Sign up for this new Language Club


Mackenzie Moore (12) signs the alphabet. Moore took a class in fifth grade where she learned basic sign language and the pledge.

Mia Martinez

On Wednesday, Nov. 28th, club leader Taylor Robinson (12) started up the new American Sign Language Club. Robinson began her interest in sign language through Merit and when she was presented with the opportunity, she took it. Although it was only an introduction to the language, Robinson was able to fingerspell conversations with her friends sparking excitement.

“[In one instance at a Taco Bell] I saw a deaf couple trying to order food and they weren’t able to because no one in there knew sign language so they had to write it down. I don’t think that it was necessarily an embarrassing thing for them, but it was sad to see that it was their norm and I know that people know Spanish and French sometimes, but no one ever seems to know sign language unless they’re involved in a special education class,” Robinson said.
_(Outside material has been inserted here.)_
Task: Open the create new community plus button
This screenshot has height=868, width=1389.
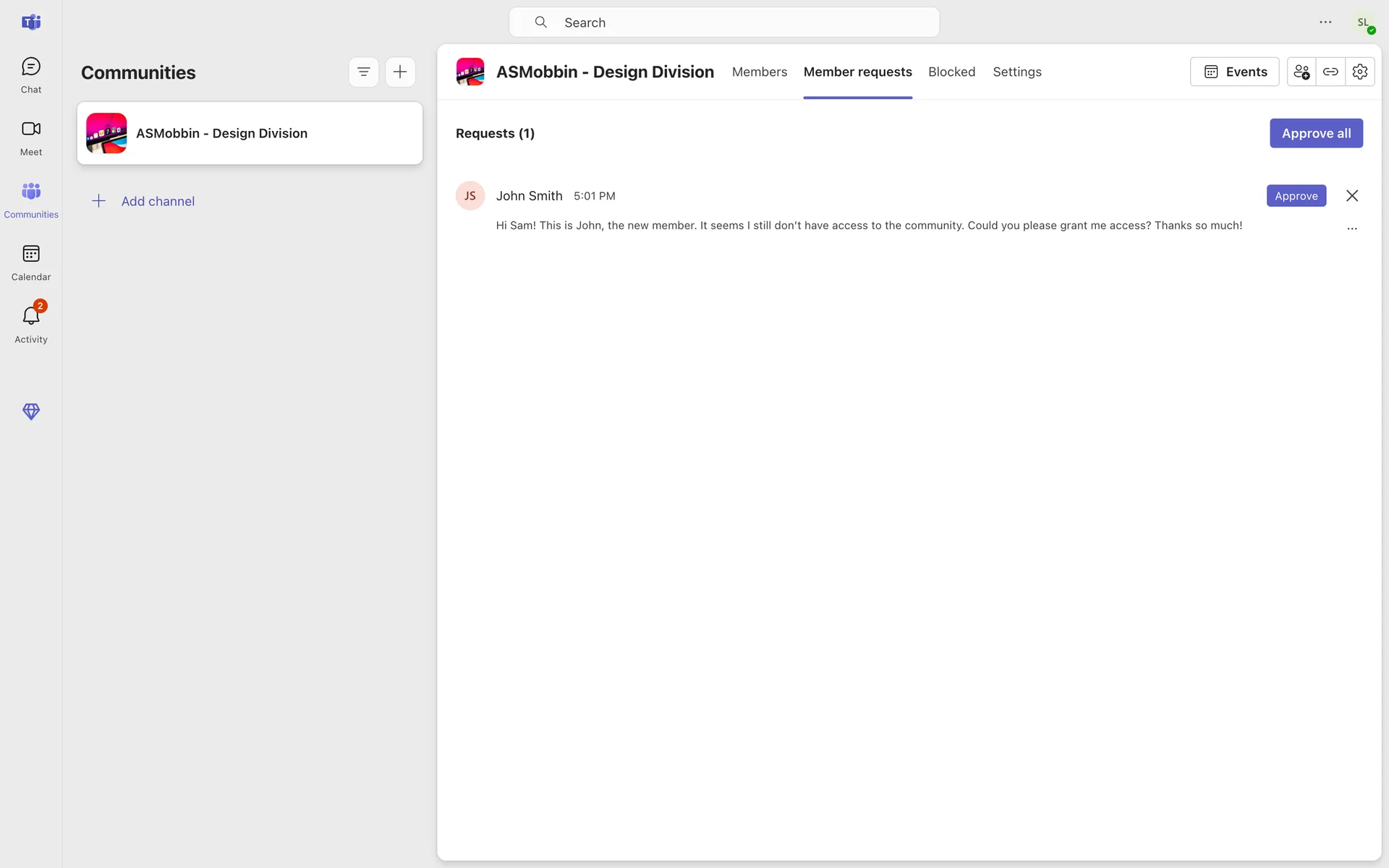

Robinson believes that due to the lack of knowledge on the deaf community, that the club would help in raising awareness and bringing the community together. This hits home for one student who joined the club.

“[I joined the club because] my dad is going deaf and he’s been at least partially deaf as long as I’ve been alive. So when he gets to a point when he is completely deaf, I’d still like to be able to talk to him. I think I could make it easier for him in public places and for translating purposes. I’d also just like to generally know how to do this because it’s nice to be able to communicate with everyone, not just people who speak English,” Mackenzie Moore (12) said.
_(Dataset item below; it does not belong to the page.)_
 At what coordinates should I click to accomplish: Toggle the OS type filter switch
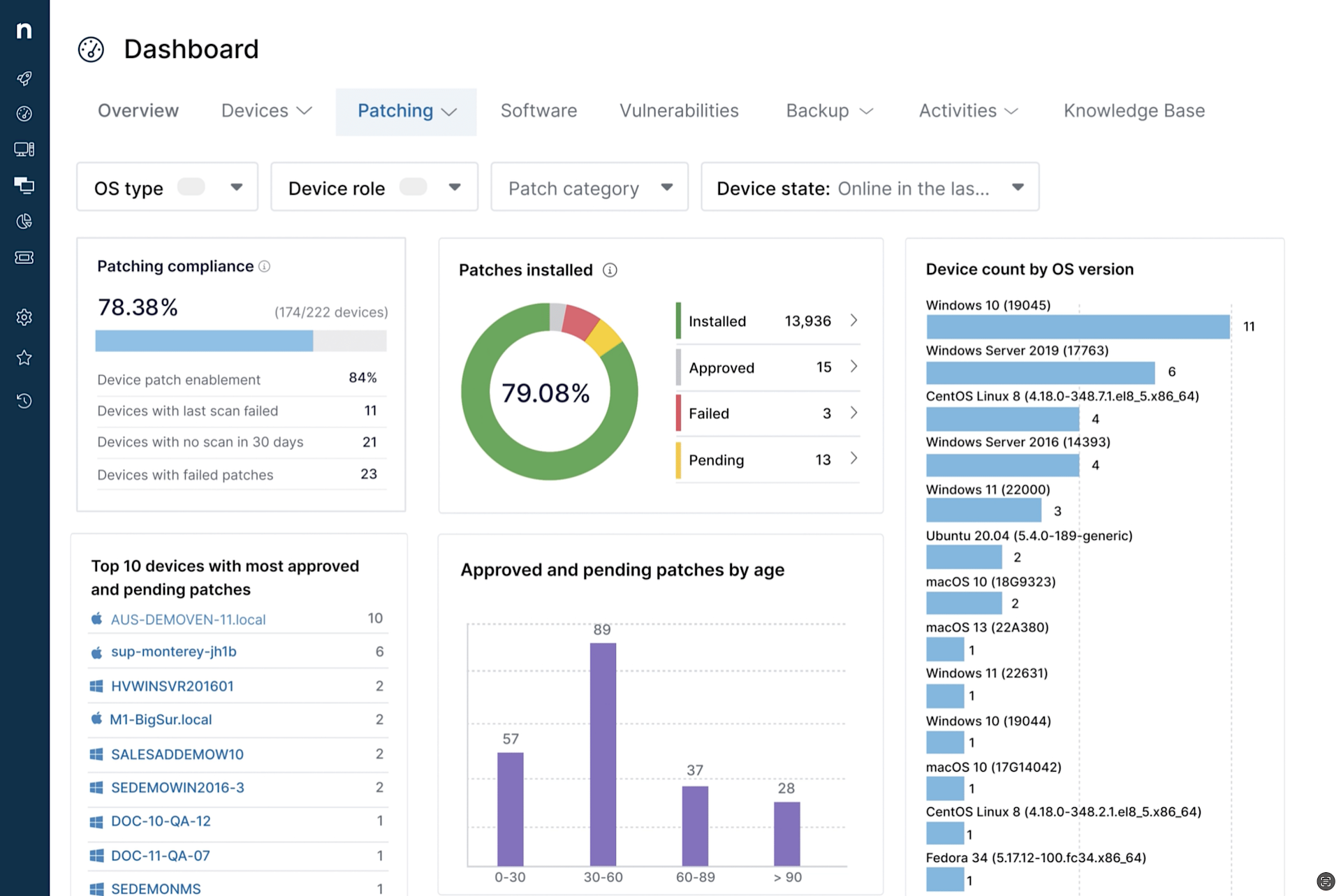(191, 187)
Moore found out about the club through the previous Tribe TV episode and was joyous to see that students now have an opportunity to learn American Sign Language.

“I know that people won’t be able to be fluent in sign language by the end of this. I won’t be fluent in sign language by the end of this. I do think it would be really valuable though if we knew enough basic sign language [and] enough conversational sign language to where we can just communicate with the people around us, whether that’s helping them order food or just saying hi, asking how old they are, what their hobbies are and what they like to do in their spare time. Then from there, I’m hoping that this will spark people’s interest in the language and inspire them to take courses online and possibly pursue it in college,” Robinson said.